The legislature finds that a need exists to provide for the creation of a public loan program that assists property owners to finance the site evaluation, design, installation, repair, and replacement of subsurface sewage treatment systems and to finance the sealing and replacement of wells on privately owned property. Such a public loan program promotes the public health and welfare by furthering the policy of the state of Minnesota to prevent, reduce, and eliminate water pollution. The legislature declares that the actions required to establish and implement a public loan program for the purposes stated in this section are a public purpose and that the execution and financing of such a program is a public purpose.
(a) The terms defined in this subdivision and section 115.55, subdivision 1, apply to this section.
(b) "Improvement" means the site evaluation, design, installation, repair, or replacement of a subsurface sewage treatment system or sealing or replacement of a well.
(c) "Municipality" means a township, city, county, or any other governmental subdivision of the state responsible by law for the prevention, control, and abatement of water pollution in any area of the state.
(d) "Property owner" means the owner or owners as recorded on the tax roll of the county where the real property on which the subsurface sewage treatment system or well is installed, repaired, or replaced is located.

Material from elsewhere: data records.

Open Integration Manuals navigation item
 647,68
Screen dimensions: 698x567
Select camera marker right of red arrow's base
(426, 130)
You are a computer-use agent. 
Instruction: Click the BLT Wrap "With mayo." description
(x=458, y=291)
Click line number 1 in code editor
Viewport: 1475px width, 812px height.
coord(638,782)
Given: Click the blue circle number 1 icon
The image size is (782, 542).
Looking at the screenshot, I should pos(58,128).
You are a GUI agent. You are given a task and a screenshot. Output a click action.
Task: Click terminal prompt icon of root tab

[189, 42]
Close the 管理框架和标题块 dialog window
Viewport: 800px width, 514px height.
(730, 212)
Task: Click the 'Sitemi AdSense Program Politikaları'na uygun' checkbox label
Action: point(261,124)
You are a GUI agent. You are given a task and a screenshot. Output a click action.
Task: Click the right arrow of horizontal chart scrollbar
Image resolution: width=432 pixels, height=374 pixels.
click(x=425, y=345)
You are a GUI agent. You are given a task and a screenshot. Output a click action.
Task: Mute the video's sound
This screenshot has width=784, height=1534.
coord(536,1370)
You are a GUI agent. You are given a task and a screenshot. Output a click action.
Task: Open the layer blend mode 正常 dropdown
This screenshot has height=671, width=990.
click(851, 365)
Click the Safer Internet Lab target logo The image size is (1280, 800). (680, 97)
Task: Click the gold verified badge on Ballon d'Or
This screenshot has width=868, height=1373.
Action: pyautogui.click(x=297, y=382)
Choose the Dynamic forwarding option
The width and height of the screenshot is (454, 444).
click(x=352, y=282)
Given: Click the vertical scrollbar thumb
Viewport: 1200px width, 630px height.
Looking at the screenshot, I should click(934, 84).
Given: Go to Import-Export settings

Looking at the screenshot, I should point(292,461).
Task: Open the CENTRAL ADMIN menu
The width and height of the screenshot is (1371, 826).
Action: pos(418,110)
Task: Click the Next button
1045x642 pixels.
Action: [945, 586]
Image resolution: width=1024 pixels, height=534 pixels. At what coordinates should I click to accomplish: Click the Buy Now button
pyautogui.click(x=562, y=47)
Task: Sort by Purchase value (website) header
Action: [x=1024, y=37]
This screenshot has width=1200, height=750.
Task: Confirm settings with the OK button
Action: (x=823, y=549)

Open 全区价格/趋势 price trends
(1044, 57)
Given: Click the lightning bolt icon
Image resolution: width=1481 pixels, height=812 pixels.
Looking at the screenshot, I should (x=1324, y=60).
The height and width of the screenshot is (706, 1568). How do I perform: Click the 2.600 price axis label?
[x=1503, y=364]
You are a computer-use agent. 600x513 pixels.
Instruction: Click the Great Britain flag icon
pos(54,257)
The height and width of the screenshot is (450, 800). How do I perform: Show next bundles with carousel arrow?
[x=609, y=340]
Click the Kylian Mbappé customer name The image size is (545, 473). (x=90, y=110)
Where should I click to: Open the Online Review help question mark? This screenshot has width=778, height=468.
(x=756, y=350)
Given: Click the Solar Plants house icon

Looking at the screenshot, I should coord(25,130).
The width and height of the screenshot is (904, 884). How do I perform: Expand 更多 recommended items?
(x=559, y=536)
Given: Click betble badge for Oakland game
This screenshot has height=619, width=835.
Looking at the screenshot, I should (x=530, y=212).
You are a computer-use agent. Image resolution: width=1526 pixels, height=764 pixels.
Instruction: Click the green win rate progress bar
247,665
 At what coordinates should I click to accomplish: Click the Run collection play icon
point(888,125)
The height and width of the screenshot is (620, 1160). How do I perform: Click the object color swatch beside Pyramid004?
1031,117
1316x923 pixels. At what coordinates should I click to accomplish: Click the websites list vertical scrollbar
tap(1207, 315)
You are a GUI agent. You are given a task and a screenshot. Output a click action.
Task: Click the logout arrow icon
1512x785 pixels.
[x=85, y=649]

(e) "Well" means a well as defined in section 103I.005, subdivision 21:
(1) that is required to be sealed under section 103I.301, subdivision 1; or
(2) the relocation of which is necessary for compliance with applicable requirements as defined in section 115.55, subdivision 1.
A municipality may, individually or cooperatively with other municipalities, establish a subsurface sewage treatment system or well loan program, or both, for the purpose of providing loans to property owners for the site evaluation, design, installation, repair, or replacement of subsurface sewage treatment systems or for the sealing or replacement of wells on privately owned property. The governing body of a municipality shall provide for the operation and administration of the program by ordinance. A municipality may appoint an administrator to operate the program.
Loans may not be used to facilitate new building construction. As used in this subdivision, "facilitate new building construction" includes increasing capacity of a subsurface sewage treatment system beyond what is reasonably required to serve existing buildings and lots in existing recorded plats.
A municipality may issue bonds in accordance with chapter 475 to finance the program, except that an election is not required and the obligations are not subject to the general limit on net debt for the municipality. Financing may also be provided by issuing certificates of indebtedness, securing loans, or transferring available funds that the municipality is not obligated by law to use for some other purpose. Funds procured for the subsurface sewage treatment system or well loan program shall be dedicated to the program.
(a) An amount loaned under the program, including accruing interest, shall be a lien against the real property for which the improvement was made and shall be assessed against the property or properties benefited unless the amount is prepaid. An amount loaned under the program and assessed against the property shall be a priority lien only against subsequent liens.
(b) Upon issuing a loan, the municipality shall provide the property owner a notice that states the following information:
(1) the amount to be specially assessed against the property;
(2) the right of the property owner to prepay the entire assessment;
(3) the public official to whom prepayment must be made;
(4) the time within which prepayment must be made without the assessment of interest;
(5) the rate of interest to be accrued if the assessment is not prepaid within the required time period; and
(6) the period of the assessment.
(c) The municipality shall, by ordinance, provide for a right of property owners to prepay the assessment and may establish such other assessment procedures as determined necessary and consistent with the provisions of this section.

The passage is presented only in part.